Monsieur le Premier ministre

Nous vivons dans une société où la foi est profondément ancrée. Un Peuple à 95% musulman et à 5% chrétien, uni par des croyances, mais surtout par un héritage immatériel fait de valeurs, de respect, de dignité et de savoir-vivre, transmis de génération en génération. Ces valeurs, lorsqu’elles sont bien assimilées, se manifestent dans les comportements quotidiens, tant dans la sphère publique que privée.
Ceux qui ont grandi dans cette école du respect ne s’adonnent jamais à l’insulte, à la calomnie ou à la diffamation. Parce qu’ils ont reçu une éducation. Parce qu’ils savent qu’on peut débattre, critiquer, s’opposer, sans jamais manquer de respect ni perdre son humanité.
Monsieur le Premier ministre, je vous invite à faire une introspection. Prenez un moment pour réfléchir. Posez-vous cette question essentielle : qui a révolutionné les insultes dans l’espace public au Sénégal ? Qui a rendu ordinaires les invectives, les attaques personnelles, la violence verbale contre de simples citoyens ? Qui a installé un climat de haine là où le débat d’idées devait prévaloir ?
Soyons clairs : j’ai été personnellement victime d’attaques et d’insultes de la part de militants du parti Pastef. Parce que j’ai donné mon opinion. Parce que j’ai fait mon travail de journaliste. Parce que j’ai exercé un droit fondamental garanti par notre Constitution : la liberté d’expression. Ils m’ont traînée dans la boue, ils ont tenté de m’intimider, de me faire taire.
Mais malgré ces attaques, je n’ai jamais fléchi. J’ai toujours gardé ma ligne. J’ai assumé mes prises de position sans jamais céder à la peur, ni à la pression. Et aujourd’hui encore, je fais preuve de courage en vous interpellant directement, Monsieur le Premier ministre, car je crois que la vérité doit être dite, même lorsqu’elle dérange.
Je dis Alhamdoulilah, car grâce à votre récente prise de conscience, je suis certaine que plus jamais ces comportements ne seront tolérés. Désormais, ils ne se permettront plus de m’insulter gratuitement. Et mieux encore, ils réfléchiront à deux fois avant de s’en prendre à d’autres citoyens honnêtes ou à des journalistes qui n’ont fait que leur travail. Il était temps.

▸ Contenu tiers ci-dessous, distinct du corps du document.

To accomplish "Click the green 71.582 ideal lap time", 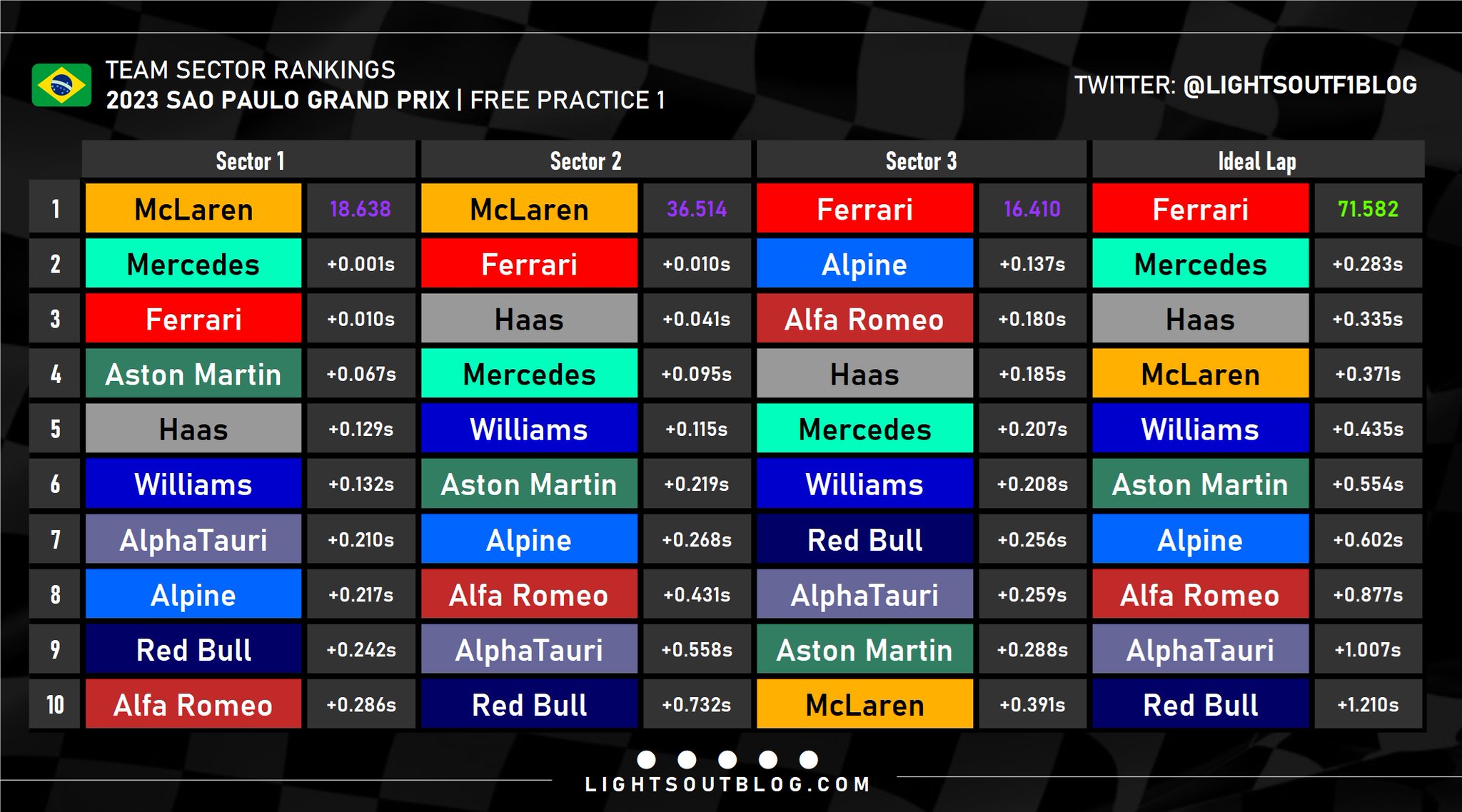I will tap(1368, 209).
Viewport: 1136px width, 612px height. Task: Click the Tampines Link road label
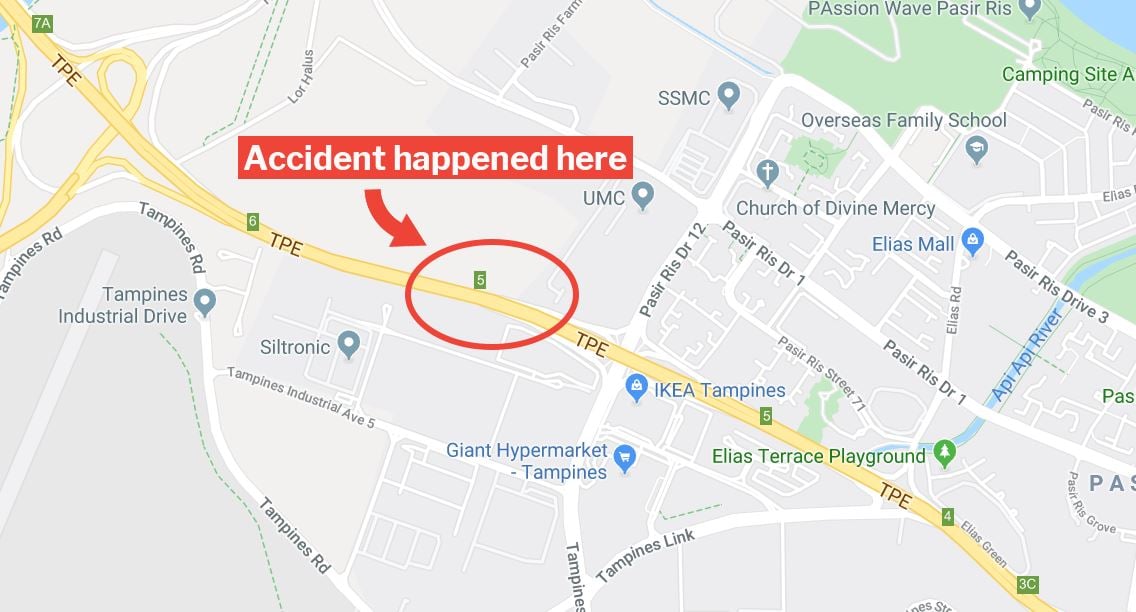click(x=646, y=556)
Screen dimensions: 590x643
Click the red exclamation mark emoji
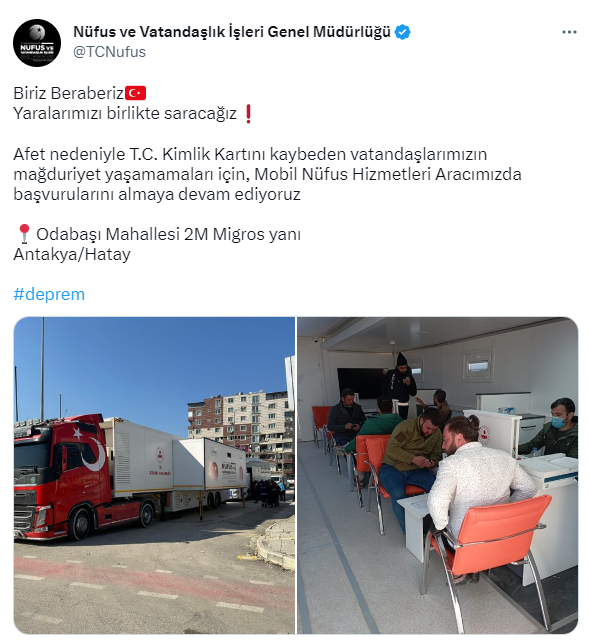(x=248, y=114)
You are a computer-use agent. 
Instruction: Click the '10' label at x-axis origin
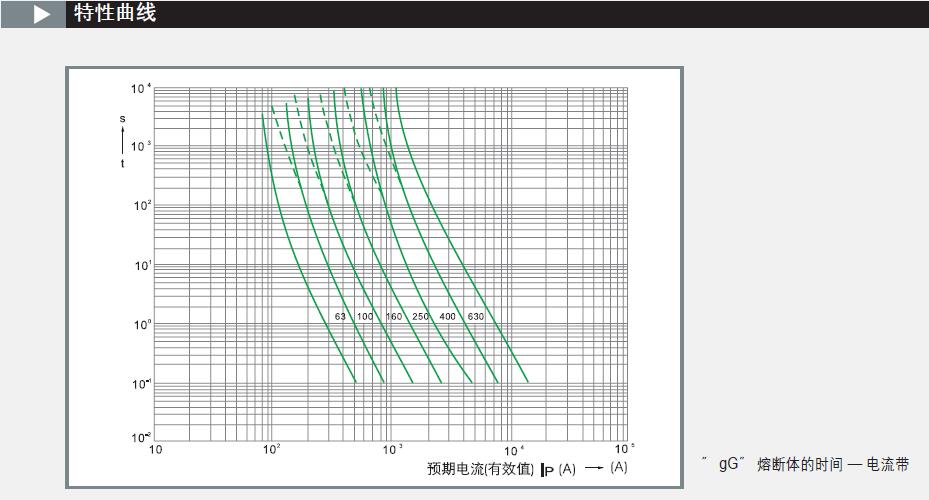point(155,450)
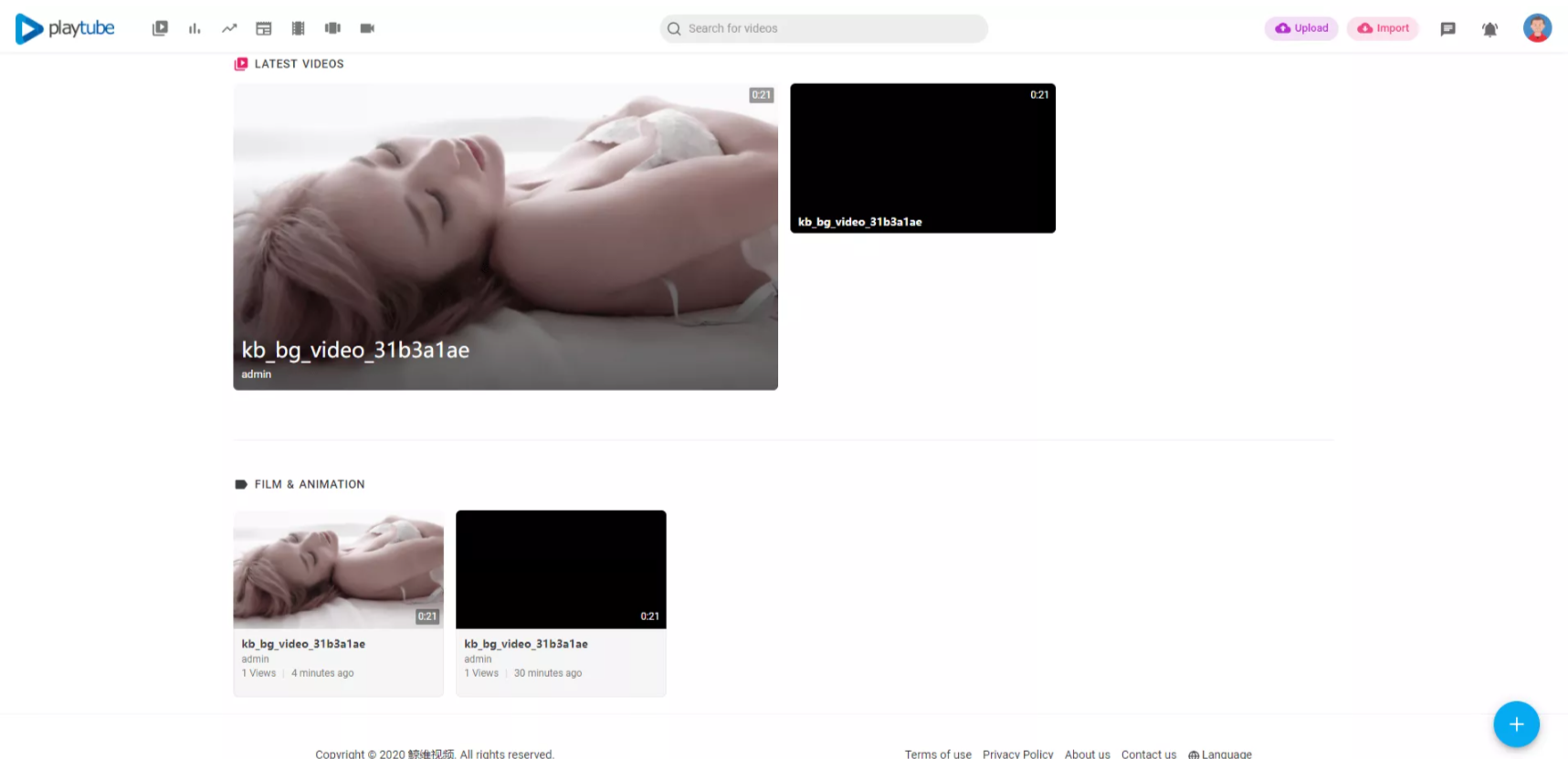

Vous avez dit : «Tolérance zéro.» Eh bien, bravo. Il était temps de poser les bonnes bases, de regarder enfin en face les dérives verbales qui ont pollué notre espace démocratique.
Mais, permettez-moi également de vous dire ceci, avec fermeté et respect : la politique sénégalaise n’a pas commencé avec vous, et elle ne s’arrêtera pas avec vous. Avant vous, des hommes et des femmes ont écrit l’histoire politique de ce pays avec grandeur, vision, engagement, et surtout avec courtoisie et respect de l’adversaire. Le militantisme d’hier n’avait rien à voir avec les dérives que nous avons vues ces dernières années.
Monsieur le Premier ministre, les menaces ne feront pas taire ce Peuple. Car des hommes et des femmes se sont battus, parfois au prix de leur vie, pour que la liberté d’expression, la démocratie, la pluralité d’opinions soient une réalité au Sénégal. C’est ce combat qui vous a permis d’être aujourd’hui à la tête du gouvernement. Ce sont ces acquis démocratiques que vous avez trouvés et dont vous êtes aujourd’hui le garant.
Et je vous le dis avec clarté : cette liberté, les Sénégalais l’ont acquise de haute lutte. Elle ne leur sera jamais arrachée.
Nous attendons de vous des actes forts, une politique publique efficace, une gouvernance exemplaire. Les urgences sont nombreuses : le chômage des jeunes, la vie chère, l’accès à l’éducation et à la santé, la sécurité, la justice sociale…
Alors Monsieur le Premier ministre, élevez le débat. Prenez de la hauteur. Agissez pour l’intérêt général. L’histoire vous jugera sur cela, pas sur la capacité à menacer ou à pointer du doigt ceux qui osent penser autrement.